The second component was having the entire system work within Maltego so there would be a graph that would constantly be building as people were picked up and put in the database. This actually worked really well and only consisted of a two main components:

– Transforms
Get Current Badges: This pulled all badges that were seen at the conference
Get Relationships: This transform pulled all the relationships for a particular badge

– Machine
ZaCon Machine: This simply ran on a ‘location’ entity and then pulled all the current badges and then all the relationships for each badge (as per the two above). This would then repeat the process every 30 seconds.

Maltego Badges

What this meant was that at the conference I had fatty (my old 17″ Laptop) running on stage plotting all the users  as they interacted every 30 seconds.
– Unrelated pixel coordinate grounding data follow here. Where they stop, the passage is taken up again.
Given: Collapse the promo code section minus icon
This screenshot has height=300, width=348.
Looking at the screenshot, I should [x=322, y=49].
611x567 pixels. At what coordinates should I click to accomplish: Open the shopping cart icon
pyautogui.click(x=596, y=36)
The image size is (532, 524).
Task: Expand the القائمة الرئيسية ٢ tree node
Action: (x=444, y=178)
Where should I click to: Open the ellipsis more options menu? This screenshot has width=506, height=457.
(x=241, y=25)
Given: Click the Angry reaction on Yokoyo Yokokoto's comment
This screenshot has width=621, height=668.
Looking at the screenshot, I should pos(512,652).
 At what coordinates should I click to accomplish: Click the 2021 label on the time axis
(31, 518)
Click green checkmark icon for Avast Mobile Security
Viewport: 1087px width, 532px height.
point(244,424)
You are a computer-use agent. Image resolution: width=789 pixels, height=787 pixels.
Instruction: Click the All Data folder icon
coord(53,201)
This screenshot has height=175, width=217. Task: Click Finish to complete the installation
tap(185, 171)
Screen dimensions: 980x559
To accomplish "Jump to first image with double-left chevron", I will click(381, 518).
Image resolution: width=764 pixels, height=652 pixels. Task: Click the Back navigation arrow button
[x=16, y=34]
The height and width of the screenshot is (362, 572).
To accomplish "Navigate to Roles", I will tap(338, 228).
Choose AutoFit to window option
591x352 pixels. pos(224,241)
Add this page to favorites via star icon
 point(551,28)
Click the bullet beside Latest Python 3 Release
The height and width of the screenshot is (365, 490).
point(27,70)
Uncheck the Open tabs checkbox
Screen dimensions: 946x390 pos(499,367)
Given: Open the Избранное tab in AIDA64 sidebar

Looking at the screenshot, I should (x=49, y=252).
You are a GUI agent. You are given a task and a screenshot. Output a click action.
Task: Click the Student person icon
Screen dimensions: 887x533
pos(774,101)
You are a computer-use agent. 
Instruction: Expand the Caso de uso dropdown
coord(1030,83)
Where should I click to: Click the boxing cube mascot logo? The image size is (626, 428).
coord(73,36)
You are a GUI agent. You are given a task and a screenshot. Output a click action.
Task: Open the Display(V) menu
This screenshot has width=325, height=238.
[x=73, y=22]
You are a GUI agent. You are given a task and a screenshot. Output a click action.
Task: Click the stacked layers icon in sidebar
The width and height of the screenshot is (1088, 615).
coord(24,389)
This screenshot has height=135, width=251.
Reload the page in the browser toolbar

This can be seen above with a few badges during testing. The actual graph from  looks as follows:


ZaCon V Maltego Graph

ZaCon V Maltego Graph

Conclusion/Downloads / Thanks

Of the 77 badges soldered together (at various stages of ‘full working order’ – especially the BYOB people) the front computer captured 9810 transmissions, 49 badges and 201 different relationships. The numbers are a bit lower than what I was hoping for, only 63% of badges captured but are due to a few different reasons:

1. A number of people simply didn’t go near the front computer (which didn’t have enough range for the entire audience)
2. A number of badge transmissions may have been missed as the badges do not constantly send out their numbers nor their relationships and we required that to happen when they were in range of the front computer
3. A few people might have simply left from BYOB or got their badges and left (we will find you.)
4. Some of the badges might have either the TX or RX components faulty

You can pull the code, raw sqlite database, Maltego graphs from the github page: . This is the first time I’ve ever used GitHub, special thanks to RC1440 who also contributed heavily to the project and for getting me to use it and finally stopping me from just randomly storing code :)



  1. […] electronic conference badges that he built for a free South African security conference (part1, part2). The end platform shown above is based on an ATMega328, a Nokia 5110 LCD, a 433MHz AM/OOK TX/RX […]

  2. Do you have any extra PCB’s for purchase and a BOM that you can post? I would love to get my hands on one or two of these.